En effet, deux séquences moléculaires différencient les PA des nanofibres : l’extrémité hydrophile et une séquence variable, de quatre acides aminés seulement, qui modifie leur mobilité. Les chercheurs ont donc choisi les séquences variables permettant le plus de mouvements des PA à l’intérieur de la nanofibre, parmi huit possibilités. « Dans les cellules, les récepteurs bougent constamment. Notre innovation clé, c’est de contrôler le mouvement des PA dans nos nanofibres pour les connecter plus efficacement aux récepteurs cellulaires », explique pour Northwestern Now Samuel I. Stupp, le chef du projet.

souris remarchent
Les souris remarchent 3 semaines après l’injection de PA ayant la meilleure séquence variable (en rouge). Le rétablissement est moins bon avec des PA ayant de moins bonnes séquences variables (en bleu), et encore moins bon lorsque les souris n’ont pas été soignées (en noir). © Alvarez et al./Science

Une impressionnante progression

À l’issue de cette sélection des meilleures séquences variables, le succès est au rendez-vous. Dans les progrès des souris paralytiques, dans leurs coupes de moelle épinière, ou encore dans les cultures in vitro de cellules souches neuronales humaines, les progrès sont éclatants. Trois semaines auront suffi aux 38 souris paraplégiques traitées avec les meilleures séquences variables de PA pour recouvrer l’usage partiel de leurs membres inférieurs et redévelopper un début de moelle épinière fonctionnelle au niveau de leur lésion.

coupe paralysie
Coupes de moelle épinière de souris 12 semaines après l’injection (à gauche). Les vaisseaux sanguins sont significativement plus développés suite à l’injection des deux PA aux séquences variables optimales (rouge, en haut) en comparaison de l’injection de PA à moins bonnes séquences variables (au milieu) ou dans le cas témoin (en bas).
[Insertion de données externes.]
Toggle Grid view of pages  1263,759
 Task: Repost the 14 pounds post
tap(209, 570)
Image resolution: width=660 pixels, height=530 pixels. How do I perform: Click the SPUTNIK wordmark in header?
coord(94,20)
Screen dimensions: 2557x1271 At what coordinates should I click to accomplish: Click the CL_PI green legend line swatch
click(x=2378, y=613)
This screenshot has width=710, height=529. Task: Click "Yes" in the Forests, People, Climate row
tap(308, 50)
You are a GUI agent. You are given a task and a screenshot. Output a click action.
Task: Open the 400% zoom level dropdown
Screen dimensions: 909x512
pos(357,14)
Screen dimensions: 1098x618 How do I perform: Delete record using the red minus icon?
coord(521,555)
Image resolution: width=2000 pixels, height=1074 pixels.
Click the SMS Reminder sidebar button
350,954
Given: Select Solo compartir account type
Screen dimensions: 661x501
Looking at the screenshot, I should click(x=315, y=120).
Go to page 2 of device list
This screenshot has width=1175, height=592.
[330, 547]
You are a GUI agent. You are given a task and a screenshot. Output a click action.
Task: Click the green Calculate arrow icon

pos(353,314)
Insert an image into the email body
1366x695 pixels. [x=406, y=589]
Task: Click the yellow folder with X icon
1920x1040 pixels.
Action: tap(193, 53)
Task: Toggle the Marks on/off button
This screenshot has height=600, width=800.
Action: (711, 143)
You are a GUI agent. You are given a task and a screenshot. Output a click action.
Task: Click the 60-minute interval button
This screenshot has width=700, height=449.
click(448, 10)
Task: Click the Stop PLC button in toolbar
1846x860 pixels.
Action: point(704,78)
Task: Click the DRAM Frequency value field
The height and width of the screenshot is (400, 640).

Sur la droite, on peut voir la surface (en bas) et la longueur (en haut) des capillaires sanguins, significativement plus grandes chez des individus intacts (gris), puis chez les souris blessées soignées avec les PA aux meilleures séquences variables (rouge), et enfin à peu près égales entre les souris témoins non soignées (noir) et les souris soignées avec des PA à moins bonnes séquences variables (vert et bleu). © Alvarez et al./Science

Cette réussite pousse Samuel I. Stupp à rêver encore plus grand : l’amélioration de l’agitation moléculaire de peptides amphiphiles thérapeutiques pourrait bien servir à guérir d’autres maladies… « Le tissu nerveux endommagé que nous avons réparé est similaire à celui qu’on trouve dans le cerveau de personnes atteintes d’AVC ou de maladies neurodégénératives, comme la maladie d’Alzheimer ou de Parkinson », conclut le chercheur.